Based on historical and present-day examples, this exhibition shows how heightened political polarization can lead to division and to the ultimate exclusion of individual groups from mainstream society. Serving as the point of departure for the exhibition was the filmic adaptation of the novel Die Stadt ohne Juden (The City without Jews) from 1924. Individual scenes from the film visualize the gradual marginalization of the Jewish population during the rise and establishment of the Nazi movement in the 1920s and 1930s. Supplemented by a view of current developments, both history and the present are placed into relation to each other.
About the design: The continual process of exclusion is made visible in the exhibition architecture through changing wall modules.

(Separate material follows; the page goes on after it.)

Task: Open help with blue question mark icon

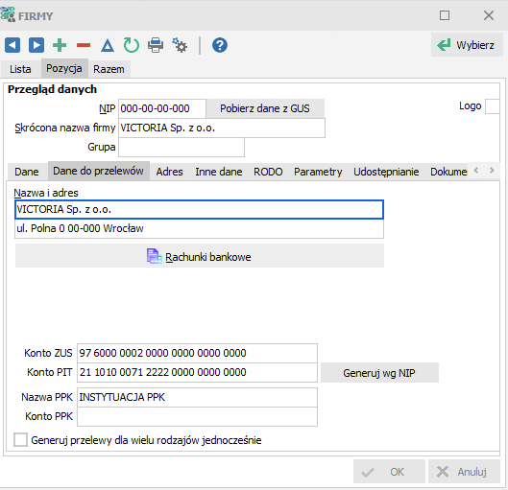Action: click(220, 45)
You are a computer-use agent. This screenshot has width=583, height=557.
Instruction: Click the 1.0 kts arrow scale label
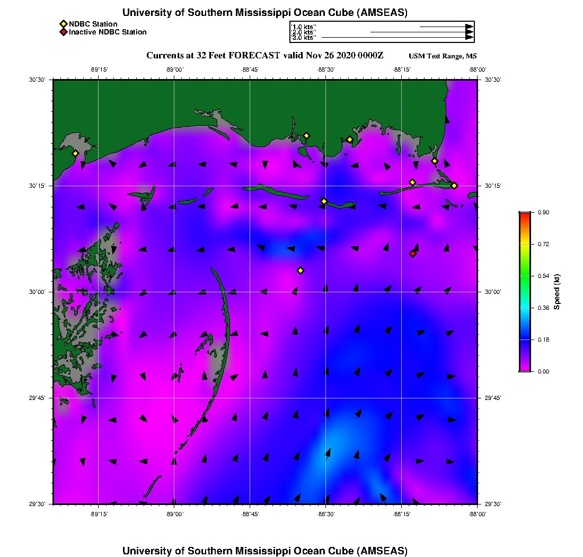click(x=304, y=27)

Depending on the content of each section, the freestanding modules take different forms: from the most open and “light” structure, which stands for the first stage of polarization, to the most narrow and “heavy” structure, which represents the last stage of exclusion. Spatial perception is impacted by the incremental changes in the sinking height of passage and the simultaneous ever-growing width of the space above. In order to pass through the final structures, the exhibition visitors must either bend down or take a small detour.

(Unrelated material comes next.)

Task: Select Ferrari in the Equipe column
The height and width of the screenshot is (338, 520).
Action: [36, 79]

The proportions of the modules were strongly inspired by the work of Katarzyna Kobro, a Polish sculptor with German-Latvian and Russian roots. Due to her origins, Kobro was forced to weather the war in exile and lost most of her sculptures, which were tossed onto scrap piles by the occupying forces. Although very few of her works have survived to this day, Kobro is without doubt one of the key protagonists of the avant-garde movement in Central Europe. Her spatial compositions, founded on the rhythm of space and time, are considered to be a functional model of social life.

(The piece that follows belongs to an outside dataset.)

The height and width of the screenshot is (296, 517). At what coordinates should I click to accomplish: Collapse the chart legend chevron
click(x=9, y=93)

To balance out the complex forms described above, straightforward and natural materials were selected for the exhibition, not least with the aim of partially counteracting the usual cool aesthetics of exhibitions about the period of National Socialism. Untreated birch wood surfaces in combination with wool felt were designed to give visitors a pleasant spatial experience, yet without allowing a sense of comfort to arise. The intention behind the selection of materials, and the contrast engendered in the process, was to allow visitors to more easily stomach the content explored in the exhibition.